» Work to complete: Please give the part of the listing below that opens with the line containing "The image size is (1456, 819). What do" and closes with the line containing "center [524, 365]." as a JSON list of strings, one string per line, with both of those lines included and blank lines left out.

++++ Data shown

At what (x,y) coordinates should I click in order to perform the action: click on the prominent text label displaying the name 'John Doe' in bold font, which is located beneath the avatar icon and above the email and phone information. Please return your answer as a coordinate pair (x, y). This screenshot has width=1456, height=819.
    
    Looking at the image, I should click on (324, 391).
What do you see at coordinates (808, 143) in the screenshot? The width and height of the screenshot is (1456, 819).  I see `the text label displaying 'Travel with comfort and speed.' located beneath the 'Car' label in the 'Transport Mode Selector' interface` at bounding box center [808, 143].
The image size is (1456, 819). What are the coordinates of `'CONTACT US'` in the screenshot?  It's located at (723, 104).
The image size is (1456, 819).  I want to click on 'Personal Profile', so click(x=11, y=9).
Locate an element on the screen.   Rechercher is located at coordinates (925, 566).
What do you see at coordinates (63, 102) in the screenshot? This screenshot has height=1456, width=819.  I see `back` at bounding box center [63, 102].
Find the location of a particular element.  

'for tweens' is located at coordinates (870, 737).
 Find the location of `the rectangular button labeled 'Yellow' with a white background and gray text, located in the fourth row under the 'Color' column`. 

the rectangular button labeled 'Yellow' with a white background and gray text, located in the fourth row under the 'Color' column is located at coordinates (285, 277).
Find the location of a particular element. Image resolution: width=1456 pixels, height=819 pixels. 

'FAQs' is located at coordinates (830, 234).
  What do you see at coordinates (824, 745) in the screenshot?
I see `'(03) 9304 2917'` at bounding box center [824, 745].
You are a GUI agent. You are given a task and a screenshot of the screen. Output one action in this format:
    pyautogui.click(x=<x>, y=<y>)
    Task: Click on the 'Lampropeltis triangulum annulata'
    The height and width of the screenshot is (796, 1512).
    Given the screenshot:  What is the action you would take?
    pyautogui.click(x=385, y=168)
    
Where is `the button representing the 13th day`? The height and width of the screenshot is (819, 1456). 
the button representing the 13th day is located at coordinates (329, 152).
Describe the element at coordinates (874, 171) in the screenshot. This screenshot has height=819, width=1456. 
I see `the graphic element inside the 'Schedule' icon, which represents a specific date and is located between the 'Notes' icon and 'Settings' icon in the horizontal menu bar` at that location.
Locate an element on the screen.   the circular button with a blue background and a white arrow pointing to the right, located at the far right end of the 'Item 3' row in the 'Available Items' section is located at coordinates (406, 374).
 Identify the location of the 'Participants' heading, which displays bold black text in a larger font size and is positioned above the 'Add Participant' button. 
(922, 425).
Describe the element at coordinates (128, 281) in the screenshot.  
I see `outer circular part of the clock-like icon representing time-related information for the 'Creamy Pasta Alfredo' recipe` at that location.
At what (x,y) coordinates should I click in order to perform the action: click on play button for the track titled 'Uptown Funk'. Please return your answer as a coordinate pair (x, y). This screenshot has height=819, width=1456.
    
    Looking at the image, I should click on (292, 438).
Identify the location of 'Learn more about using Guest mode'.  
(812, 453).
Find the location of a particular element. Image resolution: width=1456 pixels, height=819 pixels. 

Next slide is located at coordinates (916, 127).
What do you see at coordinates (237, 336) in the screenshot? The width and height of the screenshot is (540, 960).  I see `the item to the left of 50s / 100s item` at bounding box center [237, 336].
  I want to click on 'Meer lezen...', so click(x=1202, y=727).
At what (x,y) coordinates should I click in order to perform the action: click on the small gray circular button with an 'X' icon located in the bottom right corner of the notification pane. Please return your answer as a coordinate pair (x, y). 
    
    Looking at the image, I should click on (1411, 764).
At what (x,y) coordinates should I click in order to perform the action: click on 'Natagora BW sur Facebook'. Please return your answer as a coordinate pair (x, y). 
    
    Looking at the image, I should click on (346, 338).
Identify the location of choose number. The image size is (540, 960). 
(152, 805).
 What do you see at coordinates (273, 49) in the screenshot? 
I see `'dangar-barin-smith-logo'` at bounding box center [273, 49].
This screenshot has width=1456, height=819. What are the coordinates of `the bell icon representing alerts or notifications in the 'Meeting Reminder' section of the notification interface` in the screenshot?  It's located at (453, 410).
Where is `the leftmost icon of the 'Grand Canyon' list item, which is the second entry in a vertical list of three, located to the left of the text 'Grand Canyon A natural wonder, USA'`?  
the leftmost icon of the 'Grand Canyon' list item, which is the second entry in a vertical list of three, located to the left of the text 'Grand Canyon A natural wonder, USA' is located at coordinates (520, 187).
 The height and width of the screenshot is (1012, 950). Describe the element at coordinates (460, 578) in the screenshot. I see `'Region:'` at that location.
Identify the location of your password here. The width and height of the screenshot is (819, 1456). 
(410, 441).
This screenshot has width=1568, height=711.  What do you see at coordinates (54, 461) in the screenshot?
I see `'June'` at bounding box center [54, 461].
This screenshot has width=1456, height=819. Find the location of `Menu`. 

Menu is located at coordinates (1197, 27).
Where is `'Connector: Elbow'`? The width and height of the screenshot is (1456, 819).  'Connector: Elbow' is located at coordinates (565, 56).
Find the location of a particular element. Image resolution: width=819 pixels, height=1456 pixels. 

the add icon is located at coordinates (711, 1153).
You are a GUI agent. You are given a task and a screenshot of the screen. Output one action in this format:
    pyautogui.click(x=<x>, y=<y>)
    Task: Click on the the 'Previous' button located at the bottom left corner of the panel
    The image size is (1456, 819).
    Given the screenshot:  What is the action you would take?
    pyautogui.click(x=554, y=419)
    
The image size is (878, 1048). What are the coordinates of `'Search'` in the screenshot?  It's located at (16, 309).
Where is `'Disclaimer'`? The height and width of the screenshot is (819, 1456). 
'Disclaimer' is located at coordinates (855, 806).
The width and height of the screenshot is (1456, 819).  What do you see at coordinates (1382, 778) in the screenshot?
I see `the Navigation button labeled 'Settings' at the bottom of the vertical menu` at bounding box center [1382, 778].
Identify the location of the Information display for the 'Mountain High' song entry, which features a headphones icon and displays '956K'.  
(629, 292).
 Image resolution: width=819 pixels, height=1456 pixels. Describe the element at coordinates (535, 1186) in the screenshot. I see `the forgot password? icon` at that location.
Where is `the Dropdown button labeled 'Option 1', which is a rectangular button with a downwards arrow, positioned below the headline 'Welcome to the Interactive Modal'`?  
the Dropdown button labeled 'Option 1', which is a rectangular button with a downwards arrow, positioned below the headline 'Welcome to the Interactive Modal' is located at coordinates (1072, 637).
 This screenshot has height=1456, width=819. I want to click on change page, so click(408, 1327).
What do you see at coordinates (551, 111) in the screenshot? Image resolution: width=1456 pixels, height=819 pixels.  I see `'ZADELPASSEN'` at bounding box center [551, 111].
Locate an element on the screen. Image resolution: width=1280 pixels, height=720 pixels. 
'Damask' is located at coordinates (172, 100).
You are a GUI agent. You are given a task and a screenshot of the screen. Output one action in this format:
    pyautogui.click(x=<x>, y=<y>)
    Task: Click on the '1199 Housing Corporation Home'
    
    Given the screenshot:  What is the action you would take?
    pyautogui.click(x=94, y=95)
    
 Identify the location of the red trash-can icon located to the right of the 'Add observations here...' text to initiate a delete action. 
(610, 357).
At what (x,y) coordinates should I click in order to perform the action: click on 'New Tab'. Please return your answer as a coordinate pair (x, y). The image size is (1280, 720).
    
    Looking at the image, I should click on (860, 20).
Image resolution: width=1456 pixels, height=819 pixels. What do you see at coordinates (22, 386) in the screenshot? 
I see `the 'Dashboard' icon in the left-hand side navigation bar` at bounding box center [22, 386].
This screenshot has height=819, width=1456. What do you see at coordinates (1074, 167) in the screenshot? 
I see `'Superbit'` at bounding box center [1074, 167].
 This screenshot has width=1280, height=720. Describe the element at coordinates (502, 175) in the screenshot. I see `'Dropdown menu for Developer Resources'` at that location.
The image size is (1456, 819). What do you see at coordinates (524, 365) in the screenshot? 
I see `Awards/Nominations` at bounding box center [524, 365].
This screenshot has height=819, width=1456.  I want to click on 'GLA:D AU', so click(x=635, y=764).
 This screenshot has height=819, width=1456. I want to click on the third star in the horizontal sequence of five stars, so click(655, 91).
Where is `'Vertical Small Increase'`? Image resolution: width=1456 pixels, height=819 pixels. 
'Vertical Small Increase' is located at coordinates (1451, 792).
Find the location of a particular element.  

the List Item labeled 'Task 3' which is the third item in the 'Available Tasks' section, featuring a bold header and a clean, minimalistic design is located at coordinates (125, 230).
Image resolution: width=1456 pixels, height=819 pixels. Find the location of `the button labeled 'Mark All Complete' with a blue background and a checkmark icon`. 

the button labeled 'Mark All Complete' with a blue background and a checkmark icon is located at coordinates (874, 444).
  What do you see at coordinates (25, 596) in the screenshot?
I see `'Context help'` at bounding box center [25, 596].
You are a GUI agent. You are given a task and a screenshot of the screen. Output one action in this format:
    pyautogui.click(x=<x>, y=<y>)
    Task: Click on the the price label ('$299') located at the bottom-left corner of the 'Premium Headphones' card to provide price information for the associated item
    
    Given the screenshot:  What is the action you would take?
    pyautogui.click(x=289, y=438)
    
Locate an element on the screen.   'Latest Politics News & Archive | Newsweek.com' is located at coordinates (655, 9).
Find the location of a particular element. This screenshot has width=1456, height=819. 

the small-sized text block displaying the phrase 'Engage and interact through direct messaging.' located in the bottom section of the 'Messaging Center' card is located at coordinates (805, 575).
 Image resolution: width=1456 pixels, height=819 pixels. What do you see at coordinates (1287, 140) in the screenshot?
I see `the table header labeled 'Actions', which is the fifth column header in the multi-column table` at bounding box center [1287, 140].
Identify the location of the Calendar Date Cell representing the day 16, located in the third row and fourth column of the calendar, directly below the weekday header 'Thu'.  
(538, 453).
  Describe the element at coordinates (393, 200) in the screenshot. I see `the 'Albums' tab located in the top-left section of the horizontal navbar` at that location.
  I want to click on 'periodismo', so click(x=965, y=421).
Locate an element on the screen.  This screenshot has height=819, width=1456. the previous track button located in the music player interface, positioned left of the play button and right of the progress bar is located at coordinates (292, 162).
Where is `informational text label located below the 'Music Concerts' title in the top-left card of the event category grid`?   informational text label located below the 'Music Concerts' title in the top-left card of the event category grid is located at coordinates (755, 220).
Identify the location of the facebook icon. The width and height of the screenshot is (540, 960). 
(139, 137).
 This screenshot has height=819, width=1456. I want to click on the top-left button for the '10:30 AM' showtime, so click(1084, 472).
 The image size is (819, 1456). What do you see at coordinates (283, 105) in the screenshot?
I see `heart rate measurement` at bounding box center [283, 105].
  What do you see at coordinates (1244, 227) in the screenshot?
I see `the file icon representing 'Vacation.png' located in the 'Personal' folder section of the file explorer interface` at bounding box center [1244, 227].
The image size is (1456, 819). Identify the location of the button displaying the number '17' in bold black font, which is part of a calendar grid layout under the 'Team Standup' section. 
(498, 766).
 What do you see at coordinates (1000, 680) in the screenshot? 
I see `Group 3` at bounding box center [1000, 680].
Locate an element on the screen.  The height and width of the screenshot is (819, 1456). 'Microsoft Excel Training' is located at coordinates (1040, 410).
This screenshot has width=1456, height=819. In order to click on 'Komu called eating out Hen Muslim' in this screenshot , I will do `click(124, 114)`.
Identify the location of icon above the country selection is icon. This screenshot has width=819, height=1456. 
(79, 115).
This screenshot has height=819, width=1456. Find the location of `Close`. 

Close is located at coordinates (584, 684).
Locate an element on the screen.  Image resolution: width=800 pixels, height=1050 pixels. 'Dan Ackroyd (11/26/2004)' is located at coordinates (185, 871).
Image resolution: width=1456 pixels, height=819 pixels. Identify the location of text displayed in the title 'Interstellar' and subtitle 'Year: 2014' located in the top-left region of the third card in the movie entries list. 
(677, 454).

++++++++

» The answer:
[
  "The image size is (1456, 819). What do you see at coordinates (524, 365) in the screenshot? ",
  "I see `Awards/Nominations` at bounding box center [524, 365]."
]